Although Tsaplin was unswervingly loyal to the Soviet regime, he was rejected by it and re­duced to depicting Vladimir Lenin. For seventy years, Soviet sculpture churned out endless likenesses of a short, bald and ugly man in bag­gy pants and a worn jacket - not exactly a treat for the eye. And things do not seem much better today, when rogues such as Tsereteli dominate the sculpture scene.

ІІ. Comprehension.

Exercise 1. Find where in the text it is said:

a). that Tsaplin was born in the Volga country

b). that Tsaplin learned to draw in the Army.

c). that Tsaplin’s early works approached Symbolism

d). that Tsaplin hated corridas.

Exercise 2. Find in the text the answers to the following questions:

a). To what family was Tsaplin born?

b). When did Tsaplin make his first attempt to create sculptures?

c). Why wasn’t his experience at the Saratov Higher Art Workshops successful?

d). What was his new approach to sculpture?

e). Why did Tsaplin set out for the West?

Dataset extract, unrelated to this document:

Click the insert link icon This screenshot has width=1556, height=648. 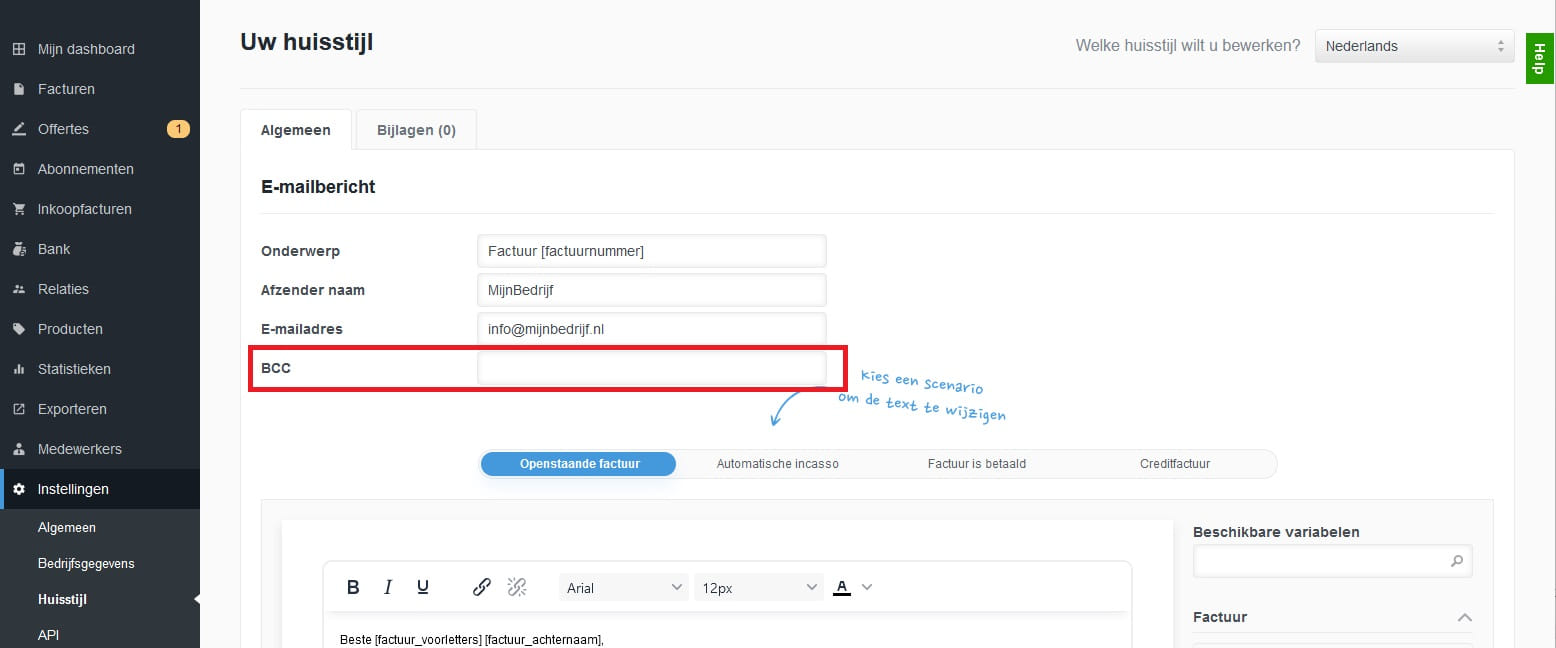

f). Why did he refuse to sell his works in the West.

g). Why was his return to Russia a tragedy for Tsaplin and his family?

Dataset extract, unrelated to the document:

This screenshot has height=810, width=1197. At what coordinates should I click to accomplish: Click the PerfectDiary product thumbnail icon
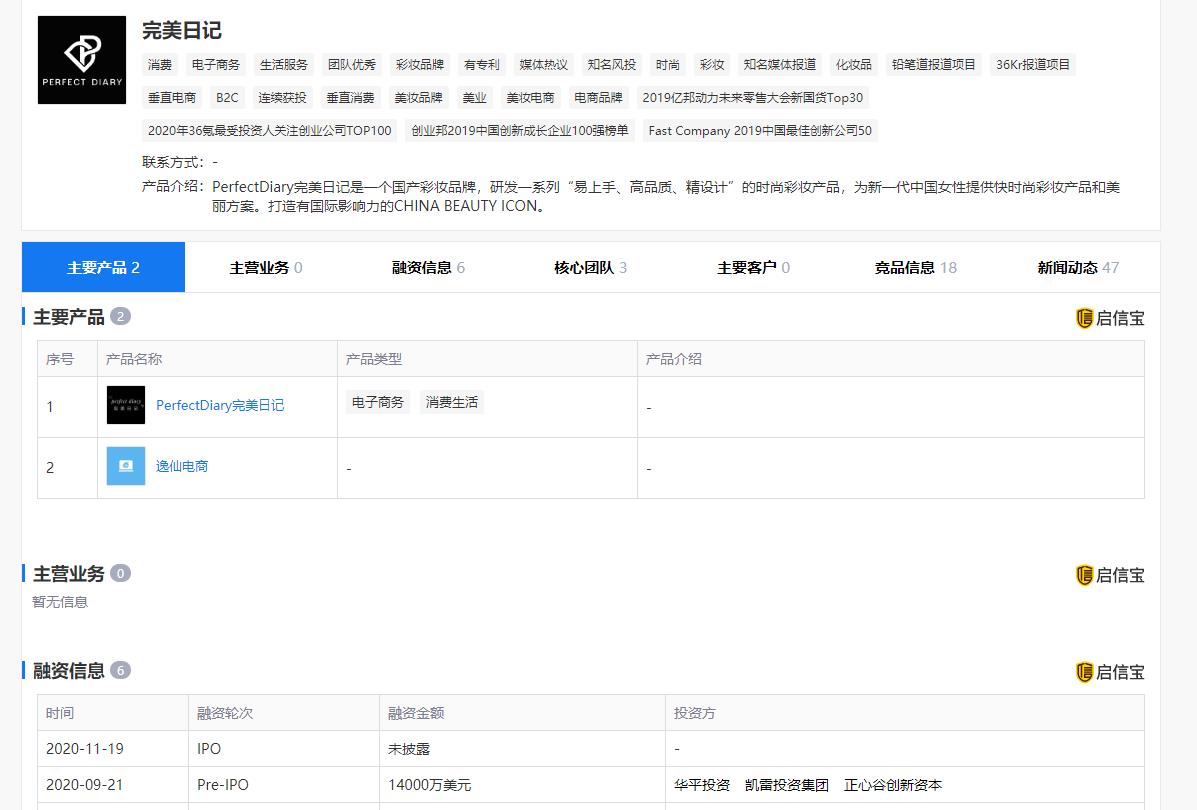tap(126, 405)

h). What did Soviet sculpture do for seventy years?

Exercise 3. Say whether the following statements are true or false:

a). As a boy Tsaplin got an excellent education.

b). His favourite materials were marble and clay

c). Arts flourished in Soviet Russia in 1920-s.

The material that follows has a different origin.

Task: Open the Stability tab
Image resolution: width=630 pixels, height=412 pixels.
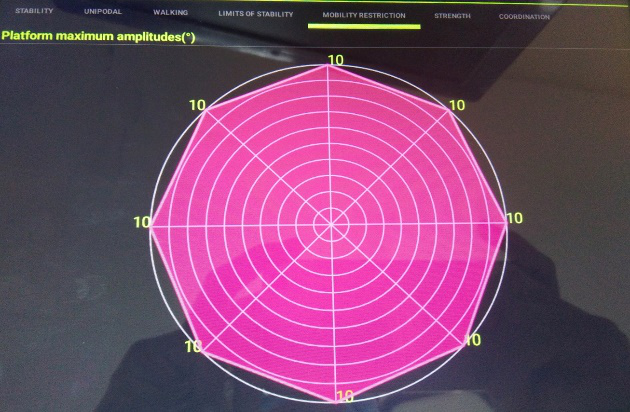Action: 34,12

d). When living abroad Tsaplin stayed mostly in the USA.

e). When Tsaplin lived abroad his friends were Pablo Picasso and Fyodor Chaliapin.

f). Tsaplin’s wife was sent off to the Gulag when he returned to Russia.

g). Tsaplin had a very big studio in the center of Moscow.

Exercise 4. Reading comprehension test..

1. Tsaplin’s stepmother was

a). a loving and kind woman;

b). a cruel woman;

c). a very beautiful and clever woman.

2. In a Turkish cemetery he saw

a). the statue of a horse;

b). the statue of a camel;

c). the statue of a ram.

3. His first sculpture was

a). a statuette of his friend soldier;

b). a statuette of the Corps commander;

c). a statuette of a goddess.

4. The sculpture that brought him world fame was “Load Carrier” carved of

a). wood;

b). stone;

c). marble.

5. In 1930 the sculptor had an exhibition in one of the leading galleries in

a). London;

b). New York;

c). Paris.

6. His first biographer was

a). his friend;

b) his wife;

c). his daughter.

7. Artists and critics in the Soviet Union

a). highly appreciated his work;

b). criticized his work;

c). liked his “modernist” works very much.

8. Tsaplin was rejected by the Soviet regime

a). although he was loyal to it;

b). because he criticized it;

c). because he made sculptures of animals.